* **Records provided**
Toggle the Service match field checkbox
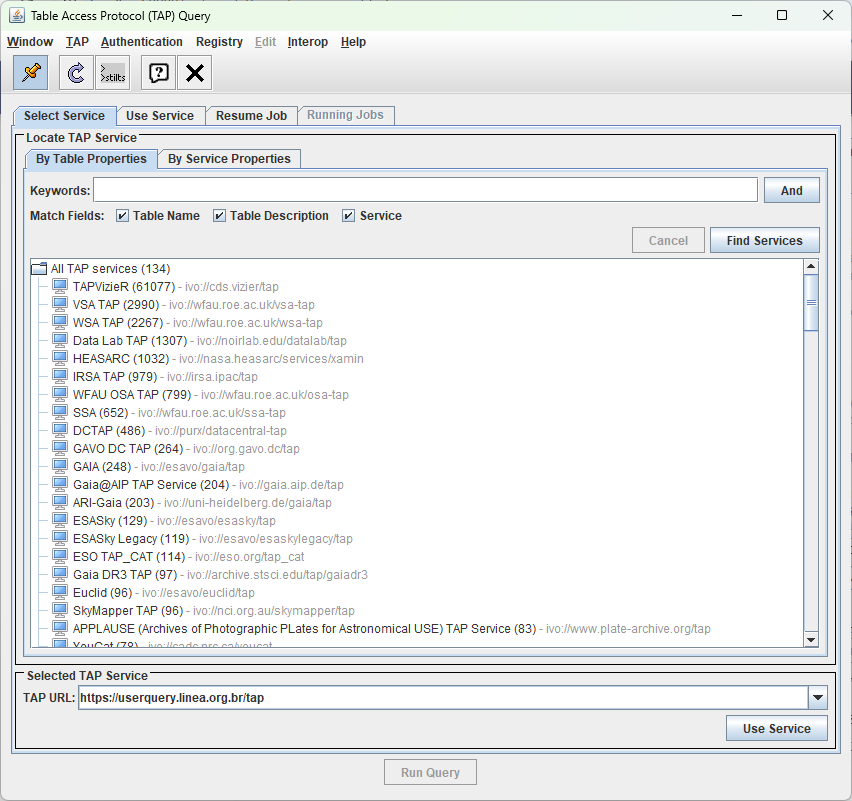 (349, 216)
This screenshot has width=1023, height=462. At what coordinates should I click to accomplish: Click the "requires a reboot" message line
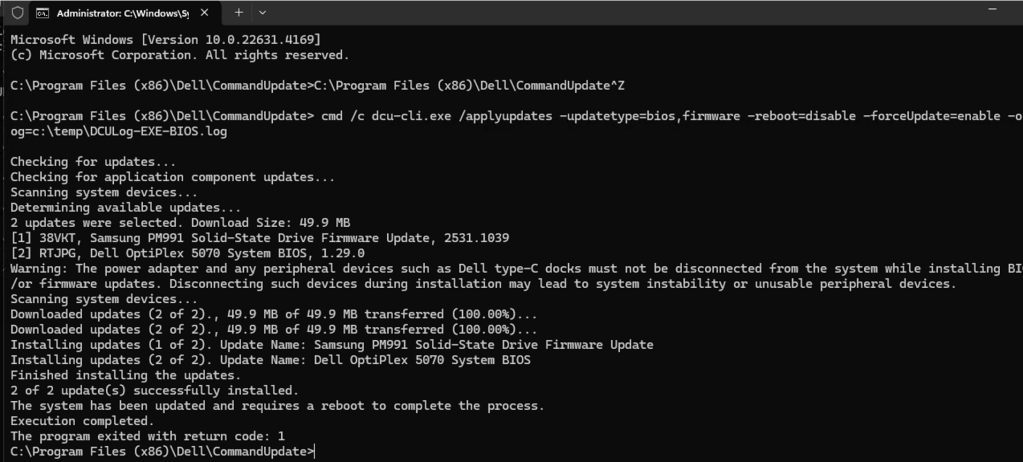(x=277, y=406)
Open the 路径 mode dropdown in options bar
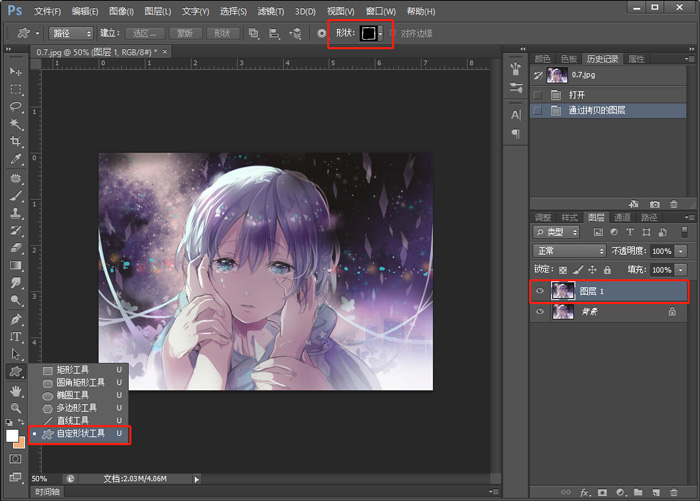The image size is (700, 501). tap(71, 33)
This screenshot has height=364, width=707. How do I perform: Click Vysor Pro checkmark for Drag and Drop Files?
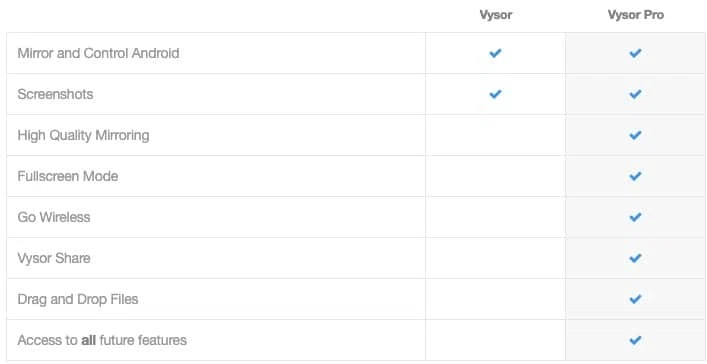(x=635, y=299)
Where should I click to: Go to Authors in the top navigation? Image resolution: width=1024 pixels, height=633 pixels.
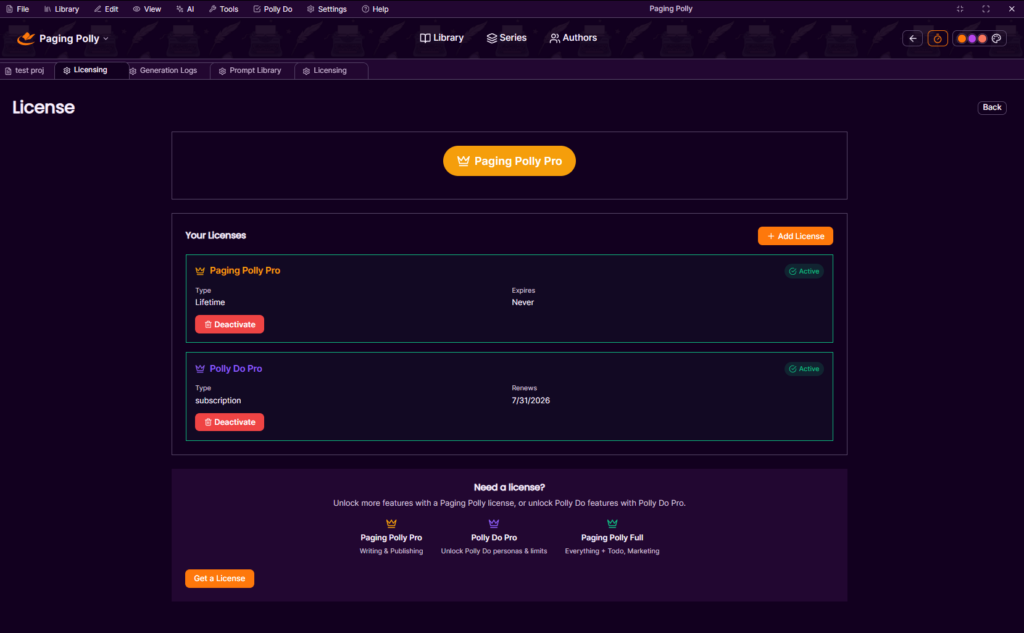point(573,38)
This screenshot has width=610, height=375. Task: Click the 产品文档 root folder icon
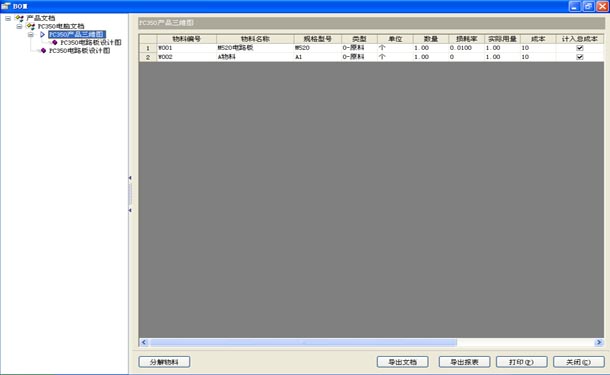point(19,18)
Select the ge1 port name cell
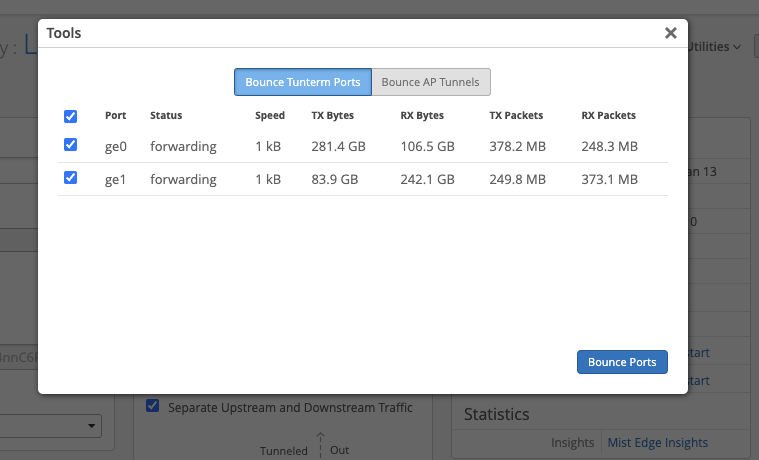 [x=117, y=179]
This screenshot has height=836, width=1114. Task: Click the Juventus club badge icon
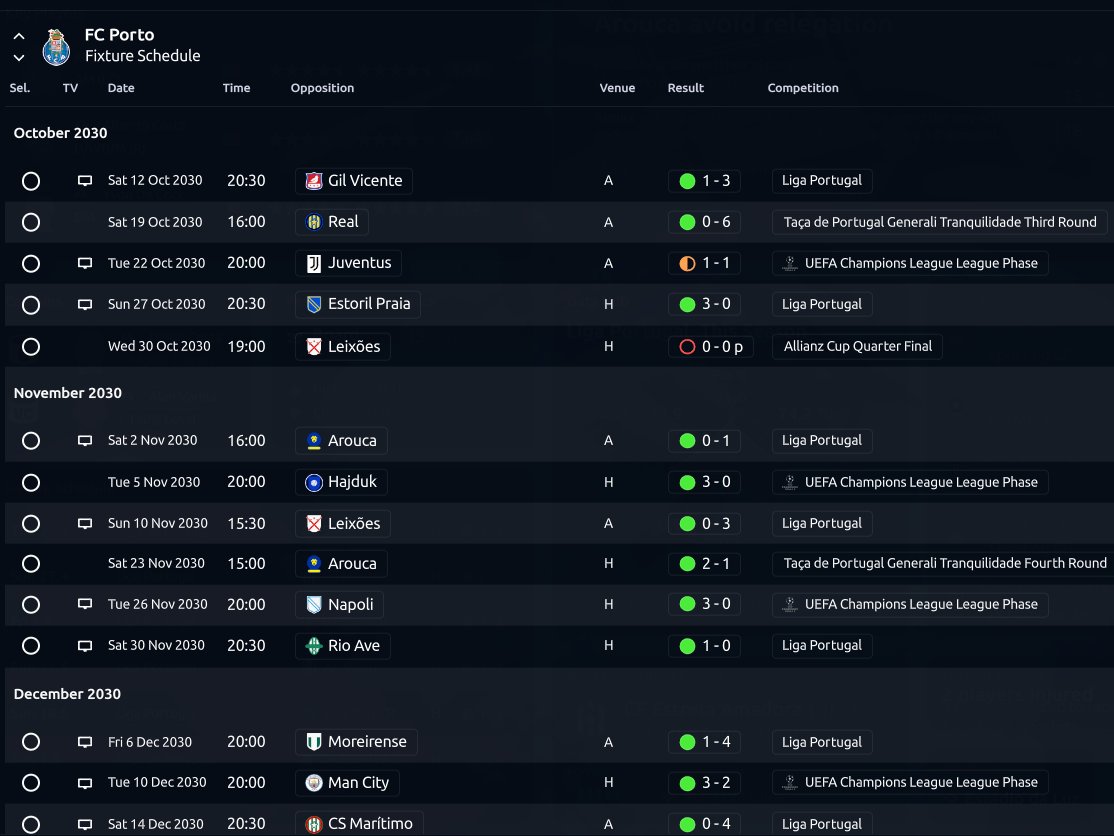point(313,264)
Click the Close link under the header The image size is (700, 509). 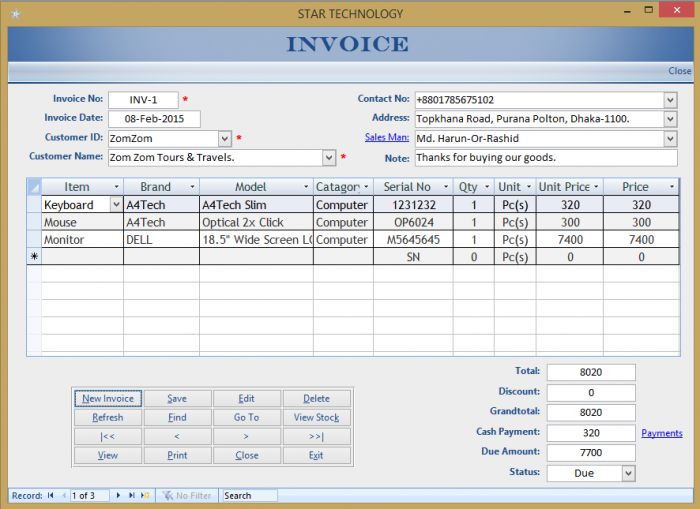point(679,71)
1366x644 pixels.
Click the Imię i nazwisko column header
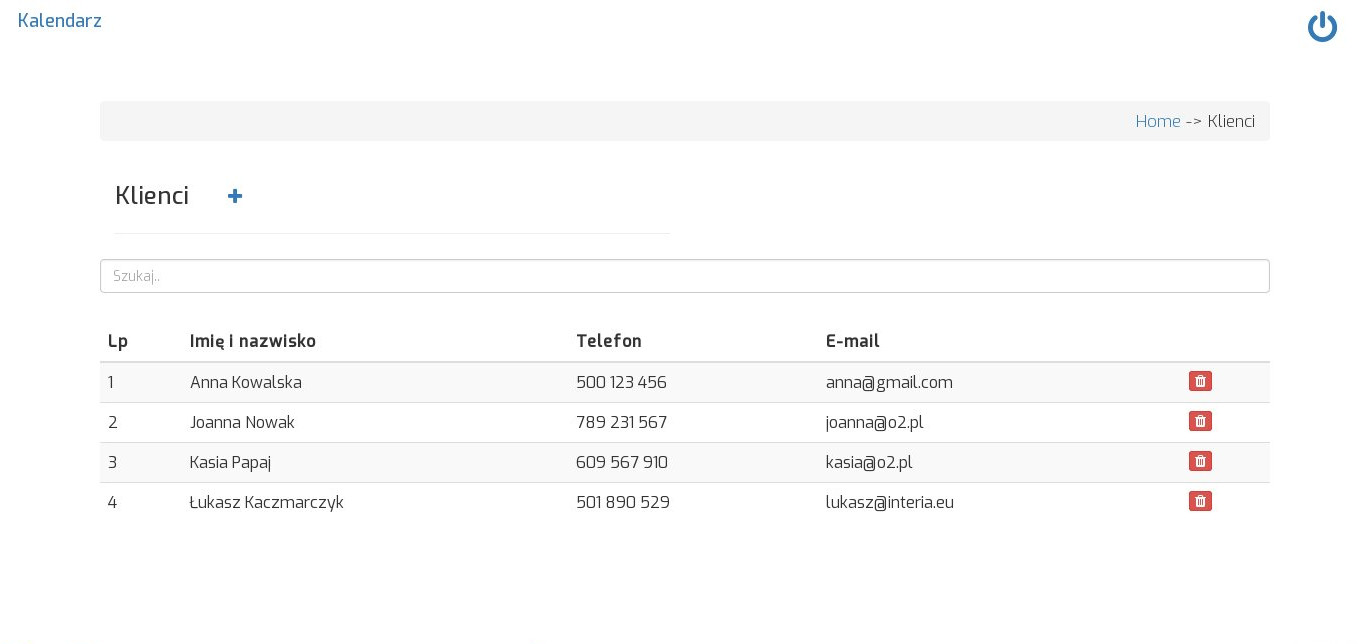pyautogui.click(x=253, y=341)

* **Exercise**
Every line from the one containing "1366x644 pixels." through the end of the entries above is to be copied exactly; pictures are to be left out.

* **Exercise answer**
1366x644 pixels.
Click the Imię i nazwisko column header
pyautogui.click(x=253, y=341)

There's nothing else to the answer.